BRIEF:
Would you reproduce each of the records below precisely, with the pictures left out?

DATA RECORDS:
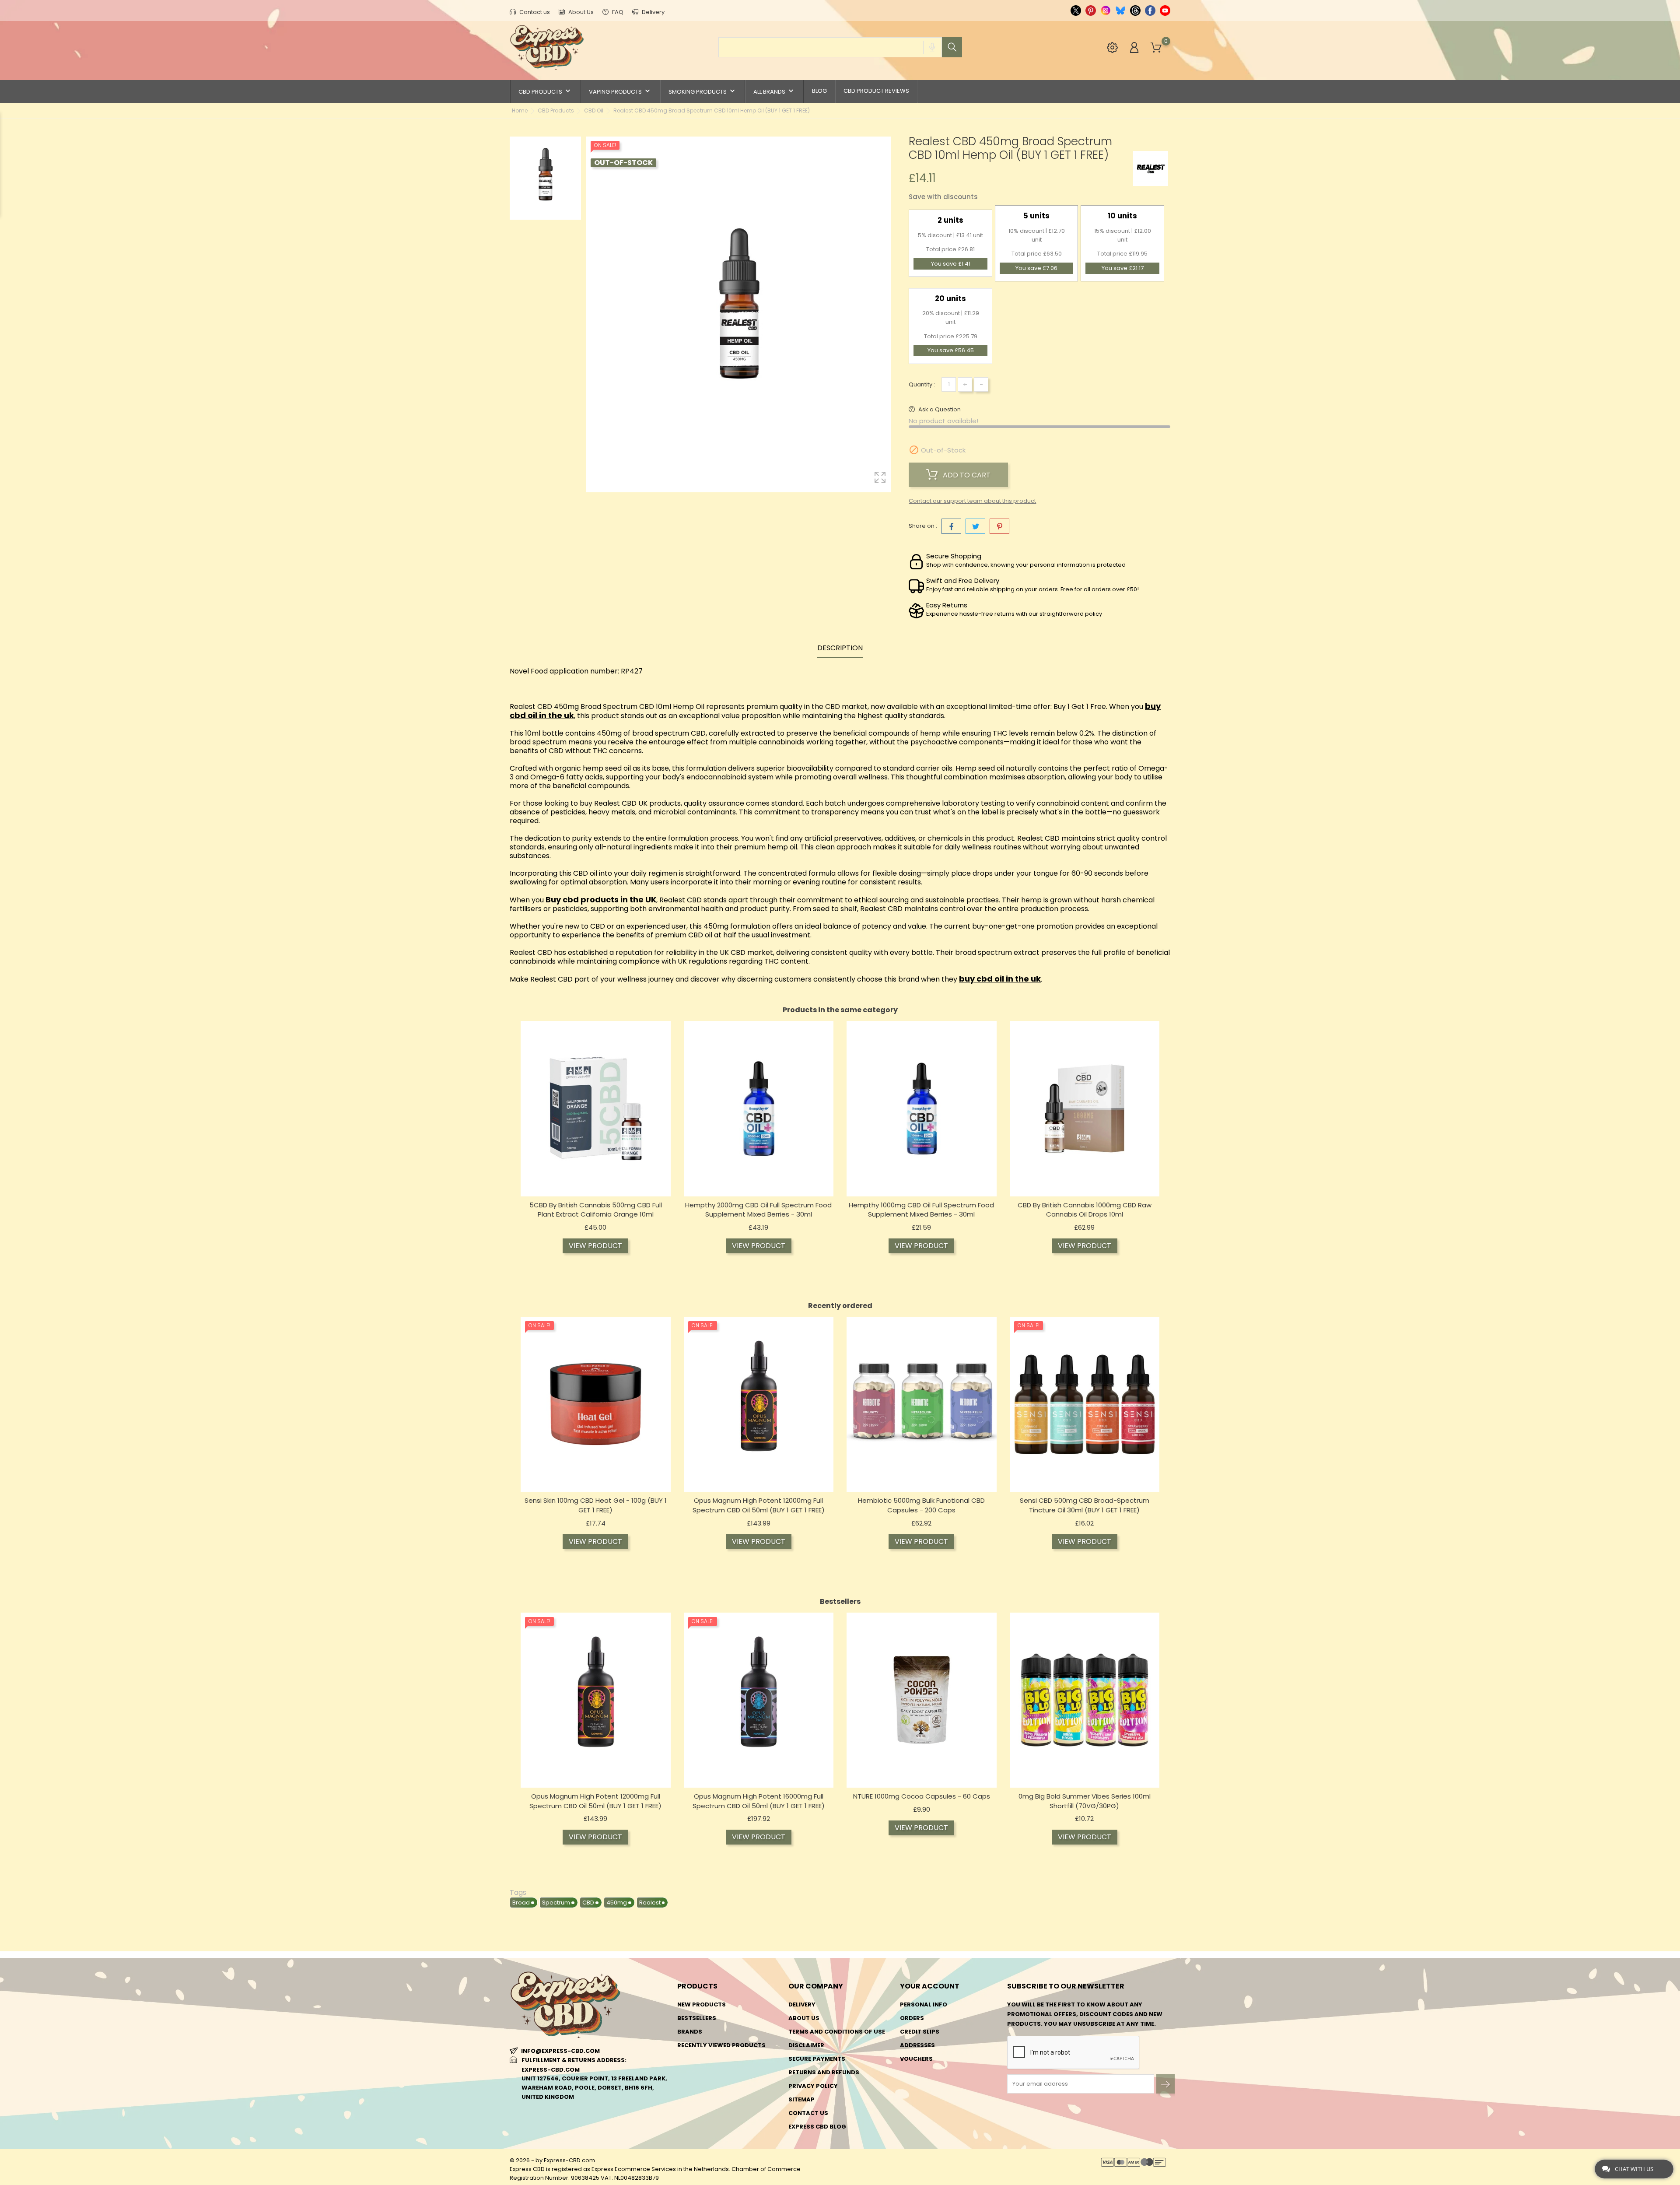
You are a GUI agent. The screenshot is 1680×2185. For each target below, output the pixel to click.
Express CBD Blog (817, 2126)
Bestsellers (696, 2018)
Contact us (534, 12)
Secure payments (816, 2059)
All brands (774, 91)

EXERCISE SOLUTION:
You are a GUI agent. The screenshot is 1680×2185. For each target below, output the pixel to click.
Express CBD Blog (817, 2126)
Bestsellers (696, 2018)
Contact us (534, 12)
Secure payments (816, 2059)
All brands (774, 91)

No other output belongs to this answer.